I stood up to some disrespectful feedback from a therapist and challenged her about it on the phone after a session years ago. I had bounced a check and apologized but felt she overly-shamed by her and reacted by asking that she hear me out about my take. I had shared with her what an economic challenge it was paying for therapy when my work opportunities were limited then. When I got home the therapist had left a very hostile message on my phone machine denying my interpretation of her attitude. Her defensive denial and anger at me frustrated and threatened me.
I remember feeling so sad and frustrated with her and realizing that if she had been more resilient in terms of her own ego-defensiveness in my reaction to her, after 4-5 years of me discussing my over-sensitivity to my mother and especially female authority figures which she was one, it would have been an opportunity for us to have and practice some healthy conflict resolution.
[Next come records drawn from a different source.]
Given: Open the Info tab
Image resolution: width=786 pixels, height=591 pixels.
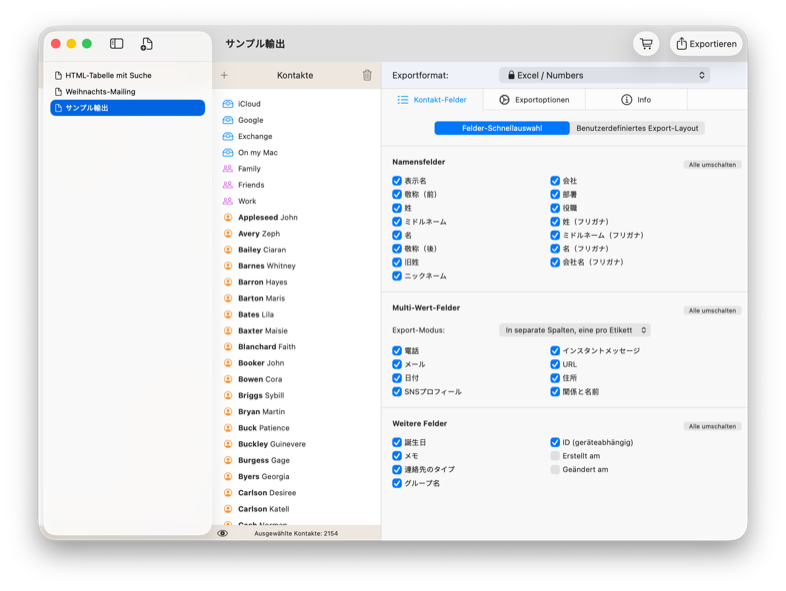Looking at the screenshot, I should click(636, 100).
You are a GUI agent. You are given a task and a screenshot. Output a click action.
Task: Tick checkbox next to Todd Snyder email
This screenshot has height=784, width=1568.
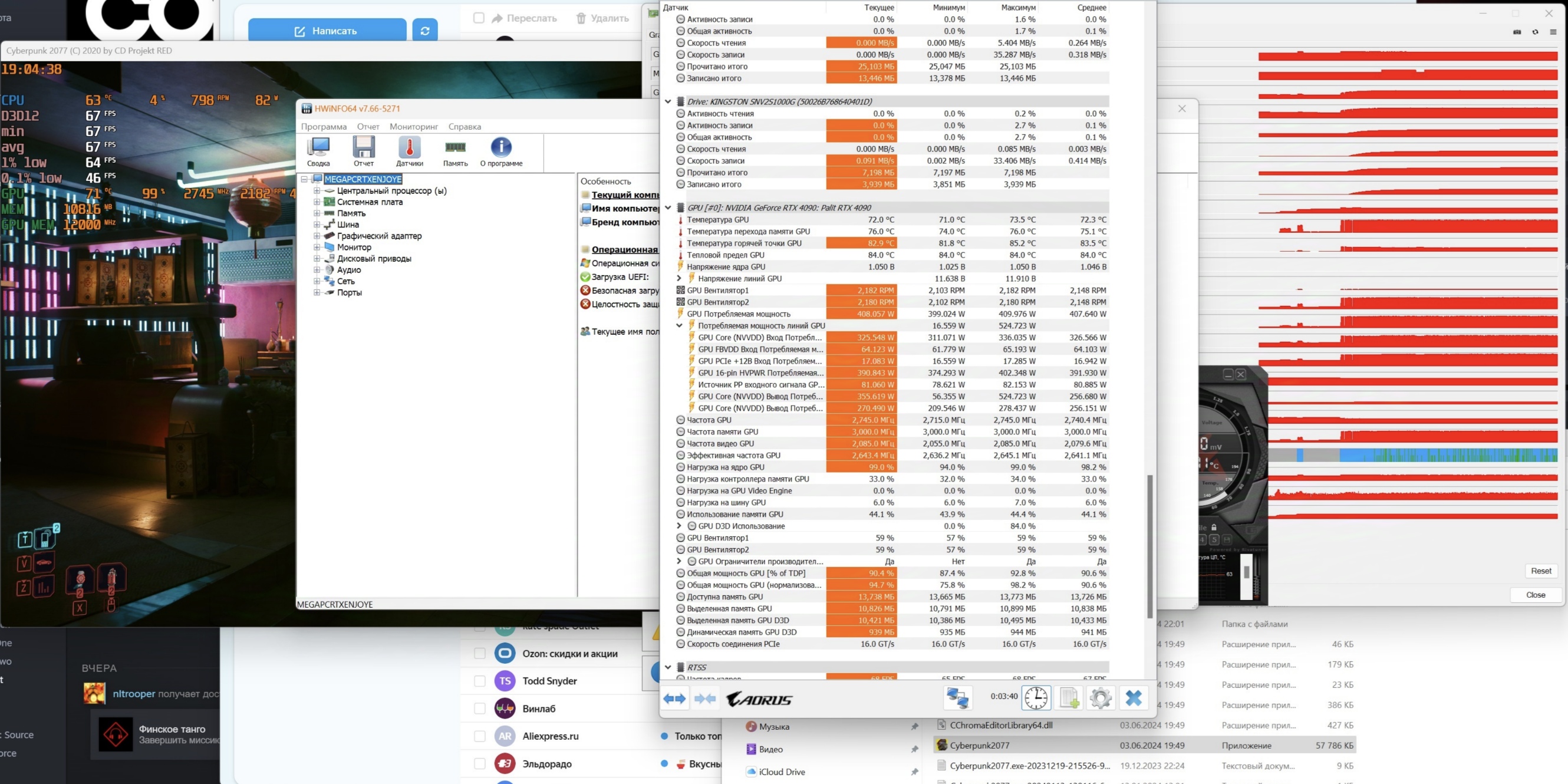coord(480,680)
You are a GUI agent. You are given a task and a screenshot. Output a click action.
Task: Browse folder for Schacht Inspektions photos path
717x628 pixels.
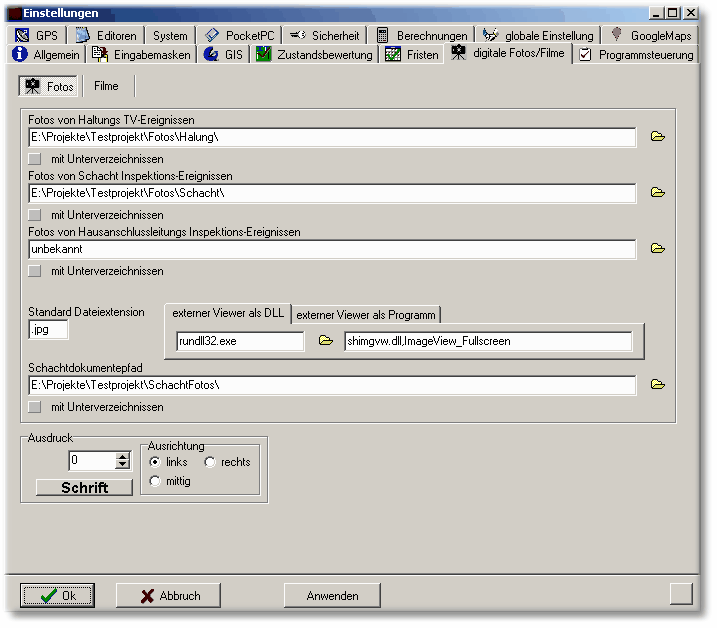[657, 193]
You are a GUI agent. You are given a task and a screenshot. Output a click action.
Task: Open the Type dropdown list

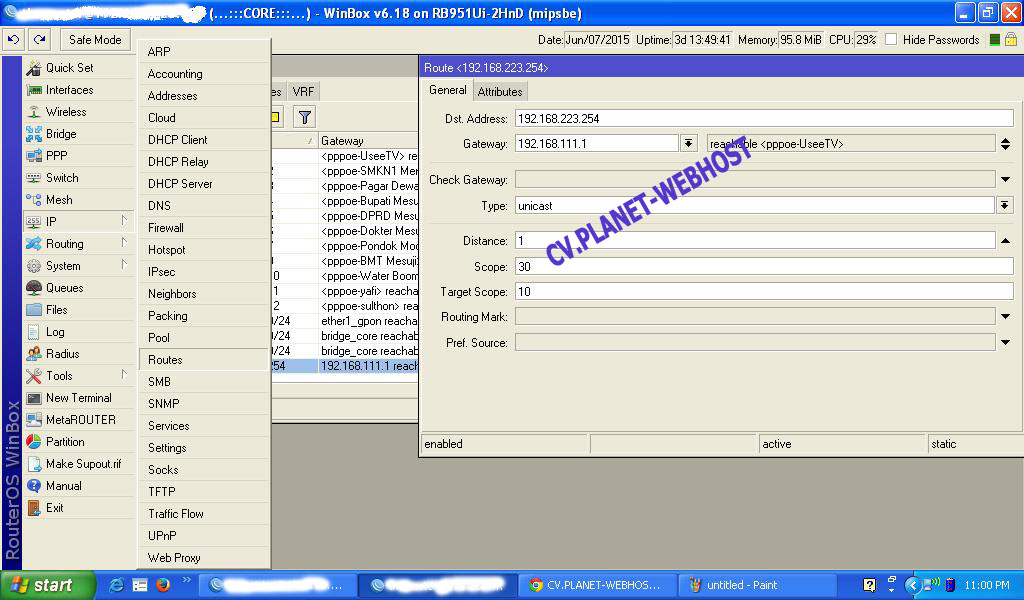click(1004, 206)
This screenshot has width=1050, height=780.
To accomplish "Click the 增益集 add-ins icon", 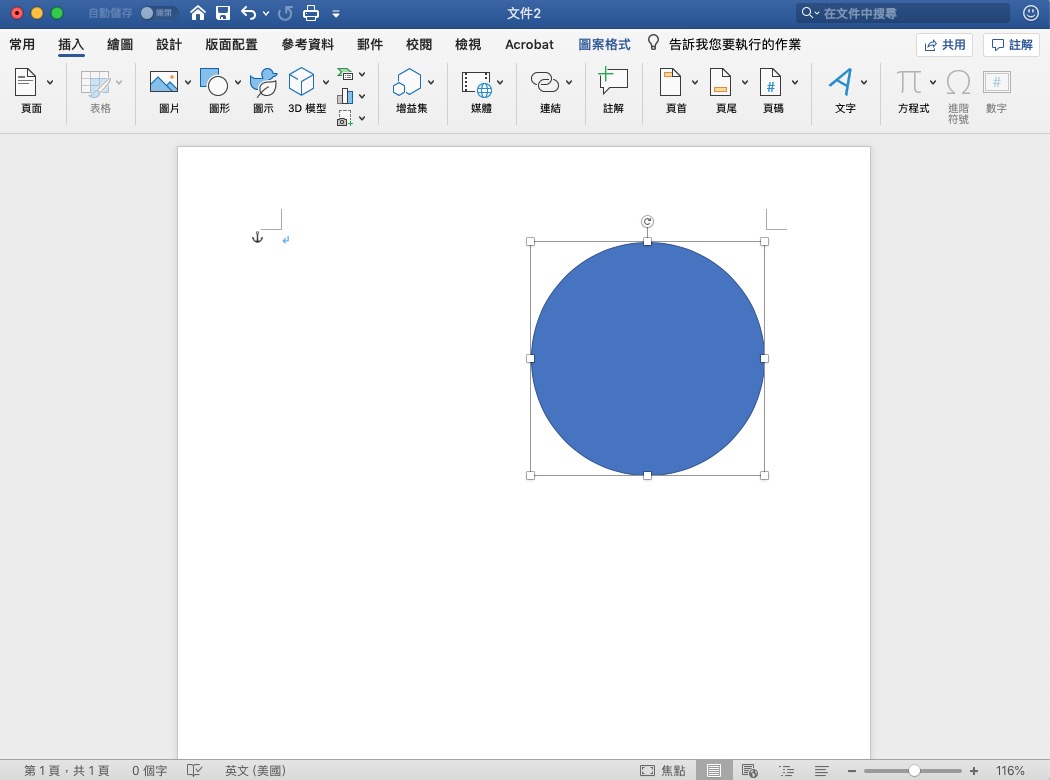I will pyautogui.click(x=407, y=83).
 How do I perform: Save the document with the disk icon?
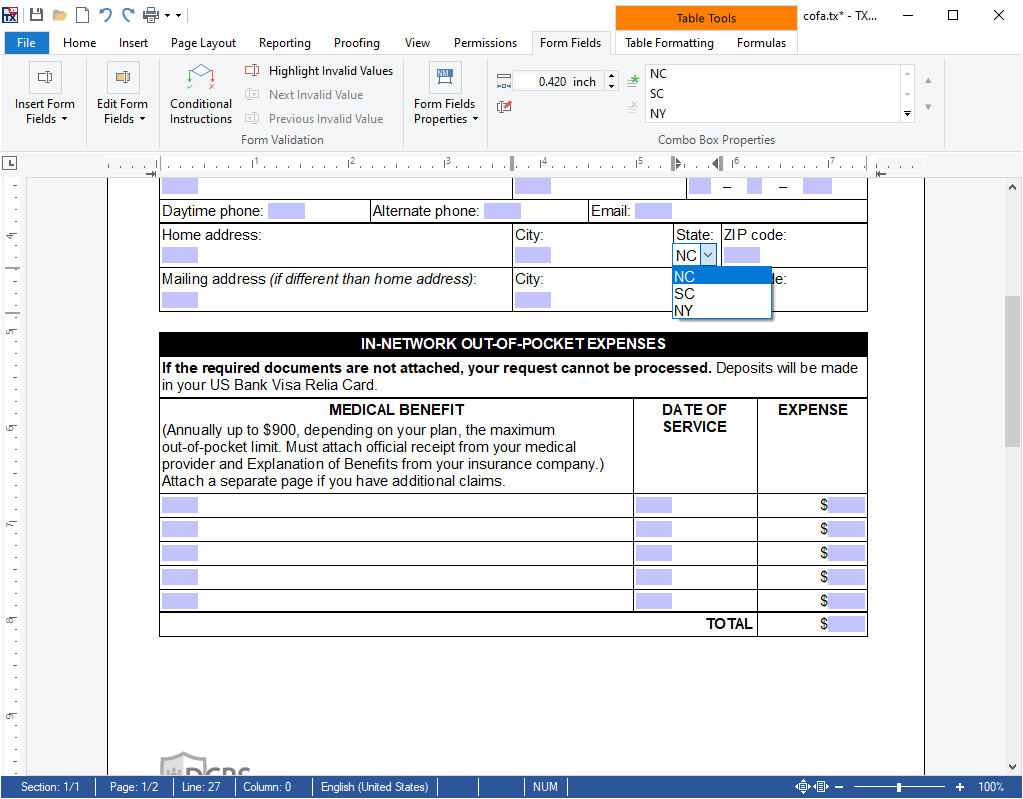coord(38,15)
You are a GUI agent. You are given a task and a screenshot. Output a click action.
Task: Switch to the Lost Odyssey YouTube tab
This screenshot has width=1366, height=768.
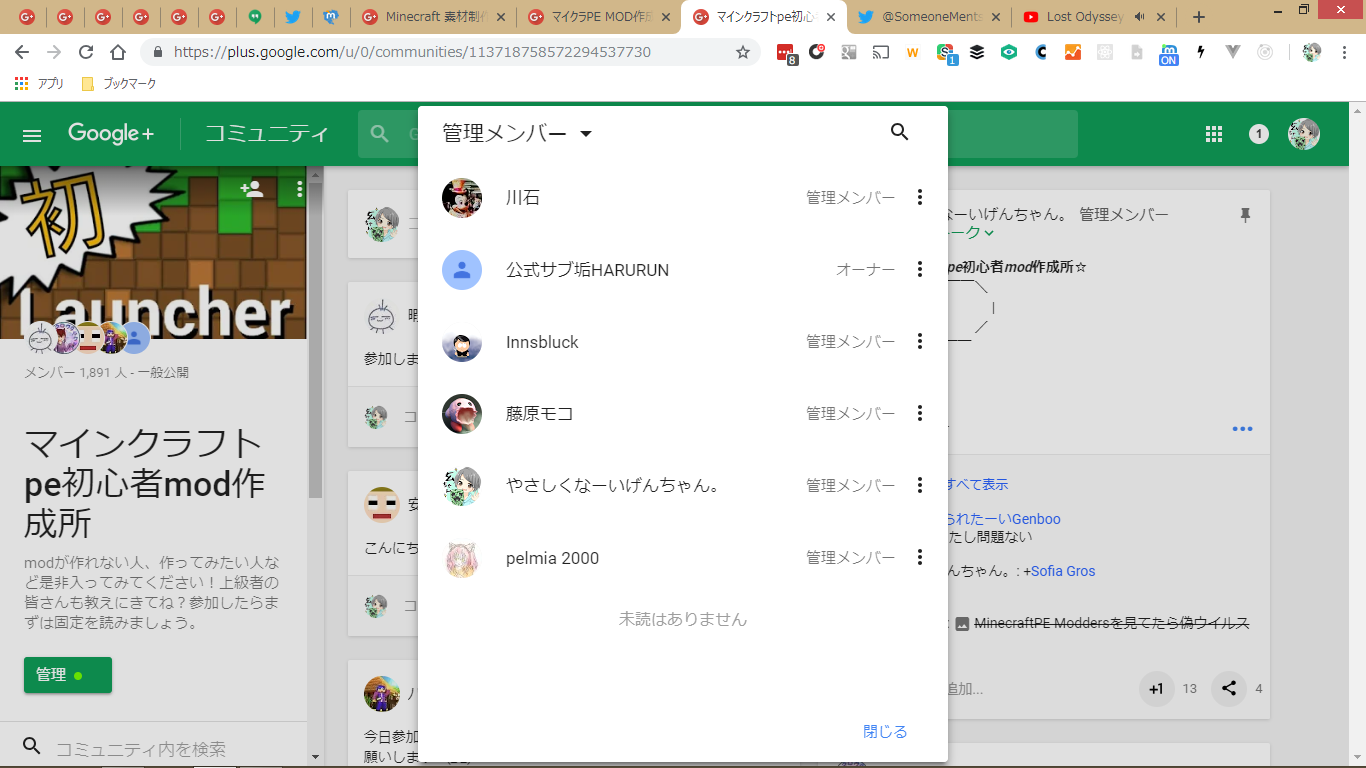(1084, 17)
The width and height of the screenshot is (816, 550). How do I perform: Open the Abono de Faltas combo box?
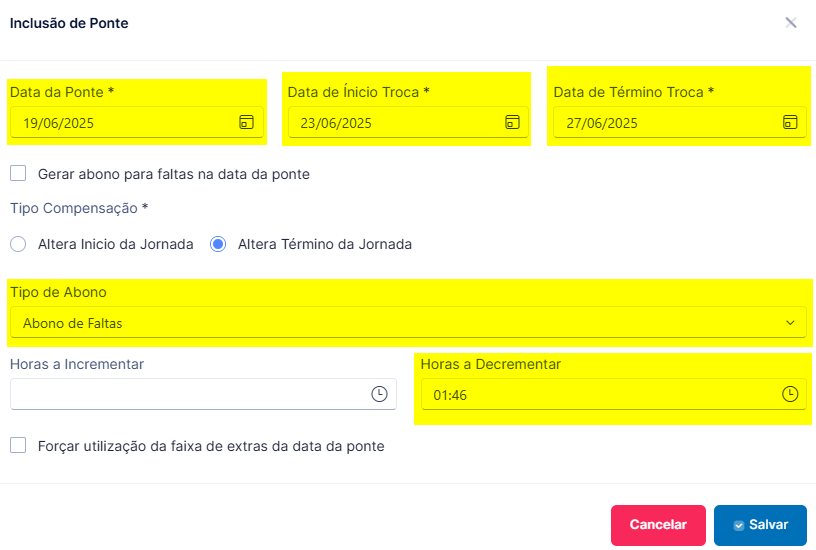(408, 323)
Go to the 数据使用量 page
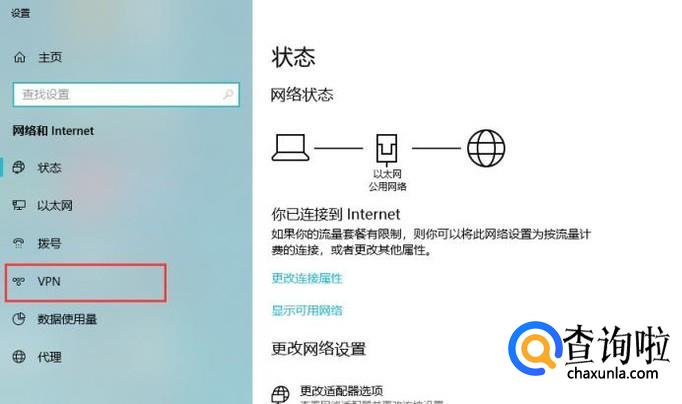 (x=67, y=319)
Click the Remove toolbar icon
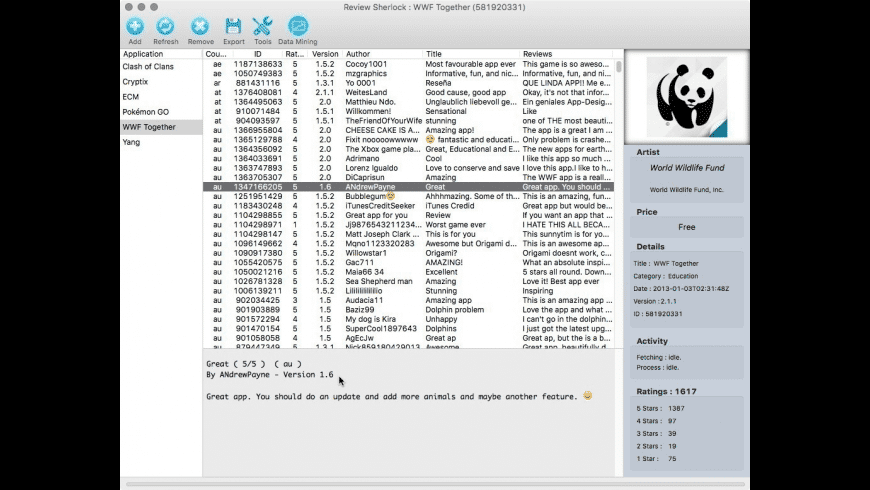The height and width of the screenshot is (490, 870). (200, 26)
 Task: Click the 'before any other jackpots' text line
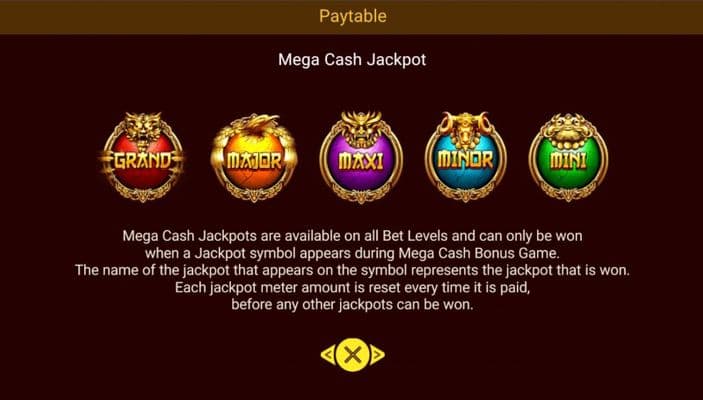coord(352,305)
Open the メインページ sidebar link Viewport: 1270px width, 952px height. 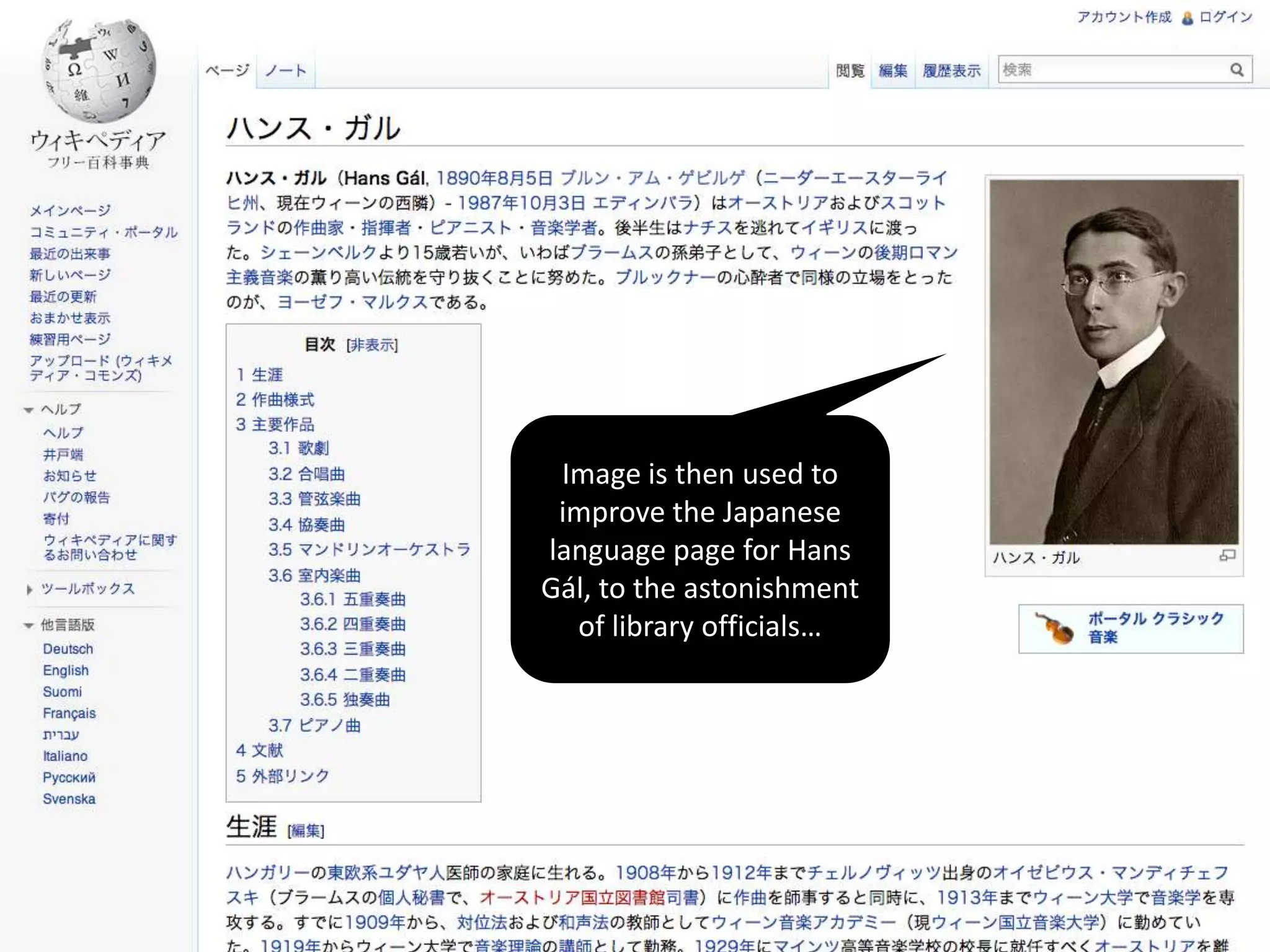click(x=70, y=211)
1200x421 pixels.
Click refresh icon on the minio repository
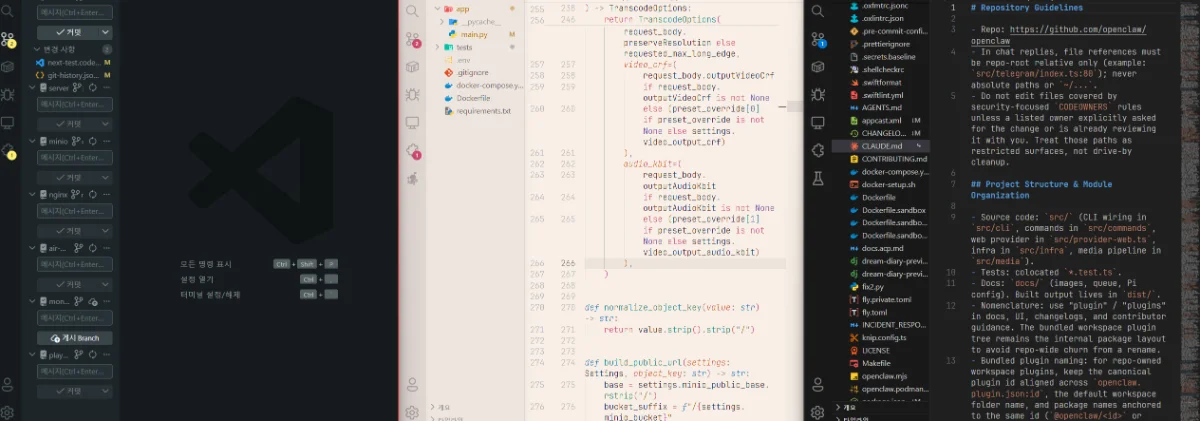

I decided to separate from her since it felt like she could talk the talk of conflict resolution but couldn't begin to walk the walk herself. I wanted her to be more mature about the sudden conflict since she was the "expert" whom I needed help for just this kind of thing from.
I don't know where she is today. But if I could I would write her and tell her about what I have learned about growing up with a borderline mother and what was going on then.
I did write to one of my early therapists whom I am grateful for and shared with her via letter. She did an amends to me and said she wished she had been more knowledgeable back then. I appreciated that. Her sensitivity and capacity to really listen and heed my situation helped me a great deal during that time though she had not applied the BPD diagnosis to my mother.